Un discorso, forse, troppo teologicamente ispirato e troppo poco politico, troppo lontano dalle convenienze del senso comune. Forse. Ma solo evocando il male assoluto, solo scorgendo tra i fumi infernali dei camini di Auschwitz il volto di Satana, solo così acquista senso il grido supremo della disperazione umana che Joseph Ratzinger ha rivolto al cielo.
del 05 giugno 2006
Cosa bisogna dire dell’Olocausto? Che fu il male, naturalmente: che lo fu in una delle versioni massime e più pure. Ma non basta. Se se ne parla in un’occasione ufficiale bisogna altresì corrispondere alle attese che il discorso pubblico accreditato è venuto alimentando, secondo uno schema di giudizi e di attribuzioni di colpe, di deprecazioni e di evocazioni, cui è obbligatorio attenersi. Benedetto XVI non lo ha fatto, non si è attenuto allo schema. Al pari di un uomo politico o di un ministro qualunque avrebbe potuto benissimo farlo con poca spesa d’ingegno e con il prevedibile consenso universale. Ha preferito invece battere un’altra strada. Per un verso ha scelto di volare più basso, ma insieme, per un altro verso, di muoversi ad altezze inconsuete per il discorso pubblico ufficiale.

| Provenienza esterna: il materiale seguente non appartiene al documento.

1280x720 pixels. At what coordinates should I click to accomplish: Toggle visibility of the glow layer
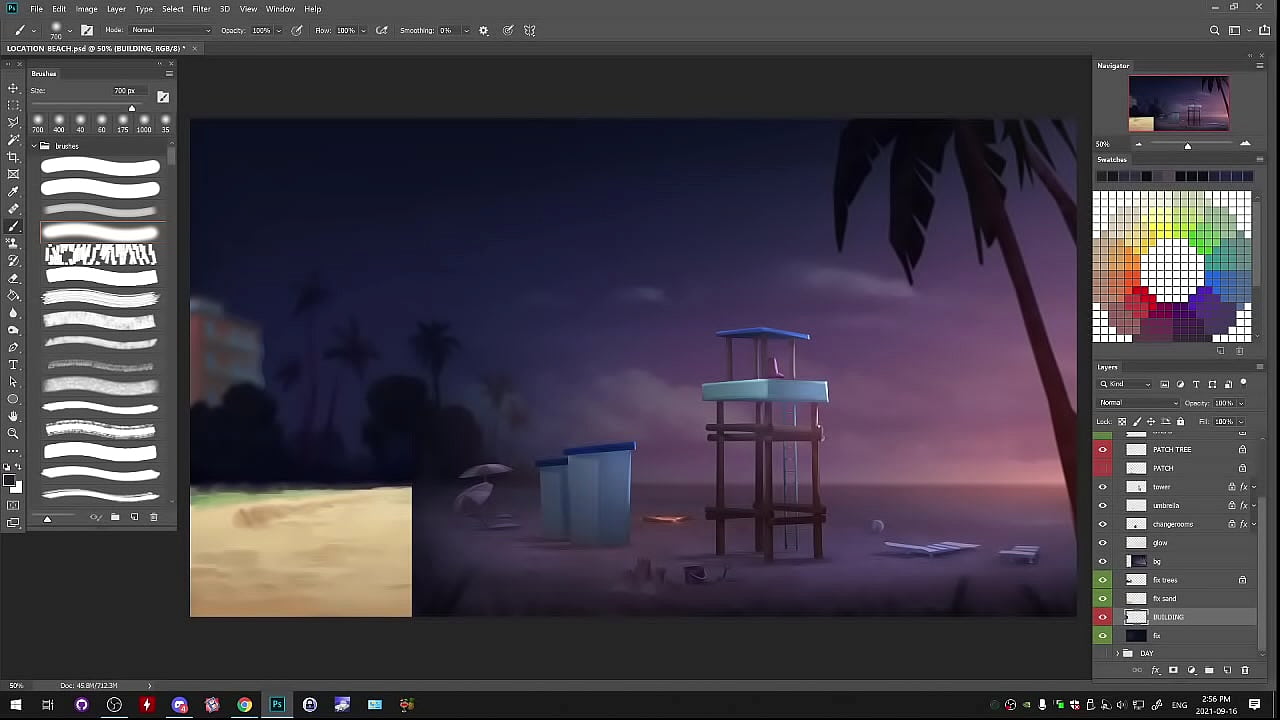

L’autenticità umana, l'originalità intellettuale e l’ispirazione dell’uomo di Dio, si sono così intrecciate e confuse davanti ai tetri edifici di Auschwitz in una meditazione ampia e nervosa, dall’andamento quasi spezzato. L’accento dimesso è risuonato in quel presentarsi semplicemente come «figlio del popolo tedesco » (un’espressione ripetuta ben tre volte in poche righe), ma proprio ciò ha conferito un senso estremo all’inevitabile questione della colpa collettiva. Molti hanno osservato che l’analisi di Ratzinger sull’ascesa del nazismo è stata troppo indulgente verso i suoi compatrioti, quasi assolti di fronte alle responsabilità di un «gruppo di criminali» che ad un certo punto ne divennero i capi abbandonandosi, come il Papa ha detto, ad una «smania di distruzione e di dominio». Sì, non c’è dubbio che le cose sono andate in modo più complicato ed ambiguo (come del resto vanno sempre, e dunque l’osservazione è fin troppo facile), ma il senso del richiamo del Pontefice al ruolo della leadership nazista sta nel voler porre l’accento su un elemento troppo spesso cancellato quando si parla del nazionalsocialismo, e cioè il nichilismo radicale, la smisuratezza antiumana, insomma il demoniaco che si stagliava dietro la croce uncinata e che ne faceva il simbolo di un vero e proprio risorgente paganesimo, spesso nelle forme ancora più agghiaccianti di una disciplinata burocrazia.
Vi fu insomma nel nazismo l’affiorare come di un male primigenio che per venire alla luce non si affidò certo al «popolo », ai «tedeschi»,ma ebbe per l’appunto bisogno della mediazione di «capi», di cupe figure di despoti di cui Hitler rappresentò un paradigma esemplare. Con la mente rivolta a questo demoniaco in certo senso prepolitico, anche se micidialmente calato nella storia, ha parlato Benedetto XVI: dunque trascurando di evocare (è permesso dirlo a tanti suoi critici che invece avrebbero voluto proprio questo?) i precisi excursus fattuali, le responsabilità delle Chiese cristiane (quella di Roma fu solo una tra le tante), le specificità ideologiche (a cominciare dall’antisemitismo, non nominato, d’accordo, ma se si dice Ebrei e Shoah di cosa si sta mai parlando?). Un discorso, forse, troppo teologicamente ispirato e troppo poco politico, troppo lontano dalle convenienze del senso comune. Forse. Ma solo evocando il male assoluto, solo scorgendo tra i fumi infernali dei camini di Auschwitz il volto di Satana, solo così acquista senso il grido supremo della disperazione umana che Joseph Ratzinger ha rivolto al cielo.